WORK TO COMPLETE: The entries are to be written out again with no differences.

Content starts

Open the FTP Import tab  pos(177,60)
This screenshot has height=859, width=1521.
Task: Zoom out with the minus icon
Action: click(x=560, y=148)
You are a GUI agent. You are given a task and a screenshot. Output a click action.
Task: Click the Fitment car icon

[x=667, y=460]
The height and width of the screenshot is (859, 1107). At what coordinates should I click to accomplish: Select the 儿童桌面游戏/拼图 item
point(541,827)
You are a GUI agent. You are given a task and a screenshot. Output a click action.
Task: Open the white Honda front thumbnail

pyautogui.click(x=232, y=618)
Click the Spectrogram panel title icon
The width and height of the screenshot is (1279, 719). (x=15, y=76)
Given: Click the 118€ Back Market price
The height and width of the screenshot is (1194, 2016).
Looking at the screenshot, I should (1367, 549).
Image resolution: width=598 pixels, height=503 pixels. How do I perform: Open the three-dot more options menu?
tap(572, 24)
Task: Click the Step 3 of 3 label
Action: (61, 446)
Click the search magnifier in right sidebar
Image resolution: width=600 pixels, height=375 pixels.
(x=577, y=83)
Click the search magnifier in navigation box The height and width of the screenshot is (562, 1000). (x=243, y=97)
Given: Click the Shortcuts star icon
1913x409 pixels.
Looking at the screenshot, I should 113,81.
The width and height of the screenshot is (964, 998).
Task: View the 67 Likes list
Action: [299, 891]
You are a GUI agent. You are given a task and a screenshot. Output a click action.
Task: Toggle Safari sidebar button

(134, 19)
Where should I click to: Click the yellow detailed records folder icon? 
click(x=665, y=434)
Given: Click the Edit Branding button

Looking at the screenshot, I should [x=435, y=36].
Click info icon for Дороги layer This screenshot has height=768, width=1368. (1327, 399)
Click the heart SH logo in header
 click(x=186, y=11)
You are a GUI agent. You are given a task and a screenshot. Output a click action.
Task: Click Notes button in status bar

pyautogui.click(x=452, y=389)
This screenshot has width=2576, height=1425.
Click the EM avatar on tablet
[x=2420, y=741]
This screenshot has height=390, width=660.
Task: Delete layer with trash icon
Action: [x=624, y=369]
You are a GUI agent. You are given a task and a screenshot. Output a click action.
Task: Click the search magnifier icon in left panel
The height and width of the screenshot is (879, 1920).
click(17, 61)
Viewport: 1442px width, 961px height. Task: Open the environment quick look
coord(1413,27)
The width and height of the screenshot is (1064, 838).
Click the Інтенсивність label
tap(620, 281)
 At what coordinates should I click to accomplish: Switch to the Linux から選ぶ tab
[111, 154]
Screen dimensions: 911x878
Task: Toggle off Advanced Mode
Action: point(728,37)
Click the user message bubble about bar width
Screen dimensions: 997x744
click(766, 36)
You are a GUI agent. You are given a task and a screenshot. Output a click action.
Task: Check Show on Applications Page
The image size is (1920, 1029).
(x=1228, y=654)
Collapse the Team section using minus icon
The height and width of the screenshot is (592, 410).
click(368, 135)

Content ends

TASK RESPONSE:
Open the FTP Import tab  pos(177,60)
This screenshot has height=859, width=1521.
Task: Zoom out with the minus icon
Action: click(x=560, y=148)
You are a GUI agent. You are given a task and a screenshot. Output a click action.
Task: Click the Fitment car icon

[x=667, y=460]
The height and width of the screenshot is (859, 1107). At what coordinates should I click to accomplish: Select the 儿童桌面游戏/拼图 item
point(541,827)
You are a GUI agent. You are given a task and a screenshot. Output a click action.
Task: Open the white Honda front thumbnail

pyautogui.click(x=232, y=618)
Click the Spectrogram panel title icon
The width and height of the screenshot is (1279, 719). (x=15, y=76)
Given: Click the 118€ Back Market price
The height and width of the screenshot is (1194, 2016).
Looking at the screenshot, I should (1367, 549).
Image resolution: width=598 pixels, height=503 pixels. How do I perform: Open the three-dot more options menu?
tap(572, 24)
Task: Click the Step 3 of 3 label
Action: (61, 446)
Click the search magnifier in right sidebar
Image resolution: width=600 pixels, height=375 pixels.
(x=577, y=83)
Click the search magnifier in navigation box The height and width of the screenshot is (562, 1000). (x=243, y=97)
Given: Click the Shortcuts star icon
1913x409 pixels.
Looking at the screenshot, I should 113,81.
The width and height of the screenshot is (964, 998).
Task: View the 67 Likes list
Action: [299, 891]
You are a GUI agent. You are given a task and a screenshot. Output a click action.
Task: Toggle Safari sidebar button

(134, 19)
Where should I click to: Click the yellow detailed records folder icon? 
click(x=665, y=434)
Given: Click the Edit Branding button

Looking at the screenshot, I should [x=435, y=36].
Click info icon for Дороги layer This screenshot has height=768, width=1368. (1327, 399)
Click the heart SH logo in header
 click(x=186, y=11)
You are a GUI agent. You are given a task and a screenshot. Output a click action.
Task: Click Notes button in status bar

pyautogui.click(x=452, y=389)
This screenshot has width=2576, height=1425.
Click the EM avatar on tablet
[x=2420, y=741]
This screenshot has height=390, width=660.
Task: Delete layer with trash icon
Action: [x=624, y=369]
You are a GUI agent. You are given a task and a screenshot. Output a click action.
Task: Click the search magnifier icon in left panel
The height and width of the screenshot is (879, 1920).
click(17, 61)
Viewport: 1442px width, 961px height. Task: Open the environment quick look
coord(1413,27)
The width and height of the screenshot is (1064, 838).
Click the Інтенсивність label
tap(620, 281)
 At what coordinates should I click to accomplish: Switch to the Linux から選ぶ tab
[111, 154]
Screen dimensions: 911x878
Task: Toggle off Advanced Mode
Action: point(728,37)
Click the user message bubble about bar width
Screen dimensions: 997x744
click(766, 36)
You are a GUI agent. You are given a task and a screenshot. Output a click action.
Task: Check Show on Applications Page
The image size is (1920, 1029).
(x=1228, y=654)
Collapse the Team section using minus icon
The height and width of the screenshot is (592, 410).
click(368, 135)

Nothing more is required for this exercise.